— GIVEN PASSAGE —
↓
Conversations Around Diagnostic Assessments Should Include Educator Expertise

There has been no lack of discussion and debate about how schools can best address the COVID-19 pandemic while still ensuring students are learning and supported. A recent survey of more than 5,500 educators and advocates conducted by The Collaborative for Student Success sought to understand their opinions on this matter. Among the key findings, the survey showed that teachers and administrators preferred beginning the 2020-21 school year with regular grade-level content. This could present issues when taking into consideration that students had different remote learning experiences at the end of this year, and some may have mastered content that others did not. Survey participants were also asked their opinions on how to best measure and address possible learning gaps this could cause. A majority of the participants favored the use of a “high-quality assessment to understand the extent of student loss or growth, but not to penalize students or schools”.

To ensure these assessments are successful and truly do help teachers assess student learning levels and address gaps, teachers should have a seat at the table when districts and schools decide which assessment they will use. Teachers already have a detailed understanding of the standards students need to meet so their expertise and input on assessments is valuable. Many teachers have also crafted their own classroom-based “pre-tests” to measure prior knowledge at the beginning of each school year to meet students where they are and build upon their foundational knowledge. This expertise can and should be leveraged by districts to ensure teachers find the assessment data useful and can use it to more effectively address learning gaps throughout the year.
↑
— TASK DESCRIPTION —
Continue the passage on teacher input into diagnostic assessments, starting after its final sentence.

— SUPPLIED MATERIAL —
↓
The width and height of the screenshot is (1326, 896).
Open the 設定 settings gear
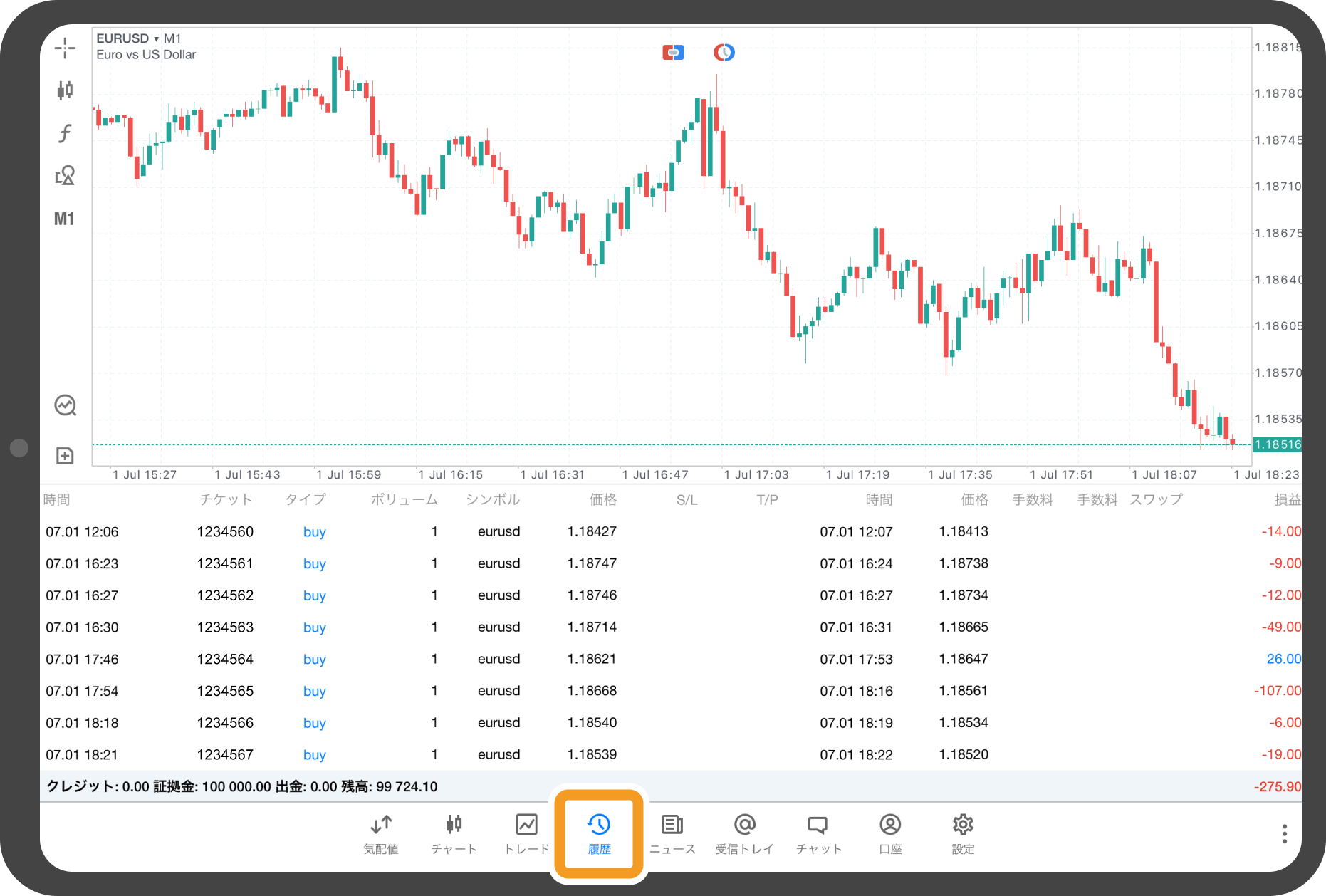(x=963, y=833)
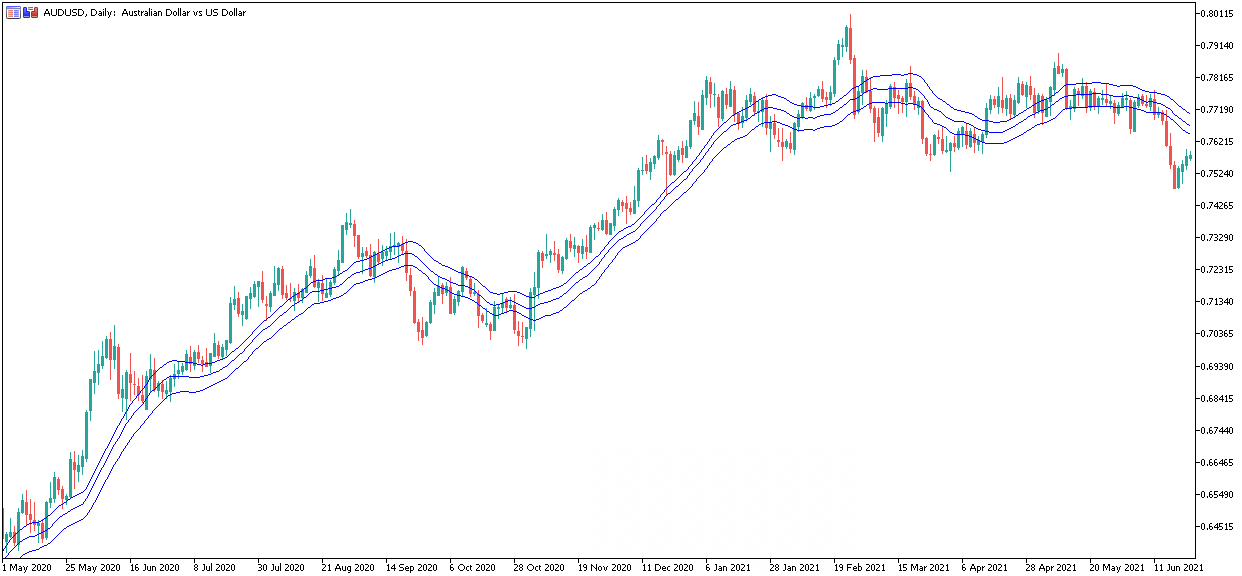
↑
— TASK ANSWER —
As a middle school science teacher, I know there are many characteristics of assessments that are important to teachers. The tests must provide teachers with timely, actionable feedback. Assessments with immediate results and detailed data can help teachers pinpoint standards and skills that may need to be taught before moving forward in the curriculum. The tests should also be as short as possible, while still giving an accurate picture of a student’s strengths and weaknesses. These assessments could even take the form of integrated learning tasks that provide teachers with the feedback they need to develop meaningful lessons while engaging students in meaningful educational tasks.

Having a benchmark assessment at the beginning of the upcoming academic year will be critical to closing potential learning gaps caused by extended school closures. But the pandemic has impacted schools, teachers and students differently, so utilizing a one-size-fits-all approach to a benchmark assessment may not be the best course of action. What works for one teacher or school may not work as well for another. Looking to educators to inform the selection of a benchmark assessment will leverage the extensive expertise they have in their content and grade levels, and ensure the test is a useful tool that can truly help address learning gaps.

Jennifer Smith is a National Board-Certified Teacher and currently teaches 8th-grade science at Monticello Middle School where she also sponsors the science club and oversees the STEM lab. She also teaches middle school language arts and geography online for Illinois Virtual School. Jennifer holds a BA in Elementary Education and an MS in Education from Eastern Illinois University as well as an MS in English from Illinois State University. She was a 2014-2015 Illinois Teacher of the Year Finalist, the 2016 Illinois Middle School STEM Teacher of the Year, and the 2019 AACT Middle School Chemistry Teacher of the Year.